A partir de aquí lo sobrenatural hace su aparición en El sexto sentido y las escasas escenas en las que el director de origen indio nos lo muestra son excepcionales y auténticamente terroríficas, ya que apelan a los miedos más íntimos del ser humano, a aquellas preguntas primigenias acerca de cuál es nuestro destino después del fallecimiento. Entonces el ritmo sosegado, la atención al detalle que han dominado las escenas precedentes dejan paso al vislumbre de lo desconocido, a un mundo oculto cuyas claves de funcionamiento debe intentar comprender Cole si quiere convivir con él durante el resto de su vida sin caer en el pozo de la locura. La película funciona como un mecanismo de relojería perfecto, caminando, con toda lógica, hacia el destino final de los protagonistas.

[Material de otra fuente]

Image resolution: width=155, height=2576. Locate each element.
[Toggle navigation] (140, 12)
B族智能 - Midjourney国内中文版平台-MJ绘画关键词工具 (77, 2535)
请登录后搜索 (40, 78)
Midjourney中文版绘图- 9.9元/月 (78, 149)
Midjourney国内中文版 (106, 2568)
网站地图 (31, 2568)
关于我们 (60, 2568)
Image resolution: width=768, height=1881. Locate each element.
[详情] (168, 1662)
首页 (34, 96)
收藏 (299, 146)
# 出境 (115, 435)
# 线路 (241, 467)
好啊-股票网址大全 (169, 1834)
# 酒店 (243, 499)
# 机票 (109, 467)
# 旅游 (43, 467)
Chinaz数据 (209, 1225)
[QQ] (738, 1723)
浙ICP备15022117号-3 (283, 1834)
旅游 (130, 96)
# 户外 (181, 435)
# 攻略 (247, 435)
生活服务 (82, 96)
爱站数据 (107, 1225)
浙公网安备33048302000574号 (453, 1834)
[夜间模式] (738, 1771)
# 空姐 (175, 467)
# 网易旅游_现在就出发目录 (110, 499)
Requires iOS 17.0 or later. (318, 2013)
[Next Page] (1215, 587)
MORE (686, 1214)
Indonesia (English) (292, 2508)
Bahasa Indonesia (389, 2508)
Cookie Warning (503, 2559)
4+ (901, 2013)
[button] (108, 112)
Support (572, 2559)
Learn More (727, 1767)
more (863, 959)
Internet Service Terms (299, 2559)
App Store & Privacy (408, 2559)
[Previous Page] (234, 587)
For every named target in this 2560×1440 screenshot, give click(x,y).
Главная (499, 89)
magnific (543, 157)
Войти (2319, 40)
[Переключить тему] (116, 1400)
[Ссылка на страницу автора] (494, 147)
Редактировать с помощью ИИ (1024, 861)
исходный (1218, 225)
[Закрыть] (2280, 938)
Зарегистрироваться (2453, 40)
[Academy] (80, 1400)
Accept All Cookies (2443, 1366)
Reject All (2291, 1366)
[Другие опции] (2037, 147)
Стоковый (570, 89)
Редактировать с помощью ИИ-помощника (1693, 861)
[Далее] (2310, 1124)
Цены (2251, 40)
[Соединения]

Parecía difícil que después de una realización tan perfecta que Shyamalan pudiera mantener el nivel en su siguiente película, pero fue capaz de tal hazaña, entregando al año siguiente, El protegido, protagonizada de nuevo por Bruce Willis. Aquí nos encontramos con un film de temática superheroíca pero observada desde un punto de vista muy especial. Es el villano (Samuel L. Jackson) el que lleva la iniciativa en esta historia. Como el Cole de El sexto sentido, el guardia de seguridad David Dunn es un ser aislado de sus semejantes al que atormentan sus propios poderes, unos dones que no comprende: invulnerabilidad, fuerza sobrehumana y otros que no ha descubierto aún por su absoluta falta de interés por sí mismo. En El protegido, el villano (Samuel L. Jackson) apela a la lógica de los populares comics books estadounidenses para llevar la iniciativa en la historia que, como no podía ser de otra manera, trata de su enfrentamiento con un héroe que lucha por no serlo. El resultado no es tan brillante como en El sexto sentido, debido a un excesivo uso de la contención por parte del protagonista, pero en conjunto constituye una interesantísima reflexión sobre los héroes anónimos, aquellos buenos samaritanos que se ven impelidos a ayudar a los demás sin obtener recompensa personal alguna: la definición de héroe o de superhéroe en este caso.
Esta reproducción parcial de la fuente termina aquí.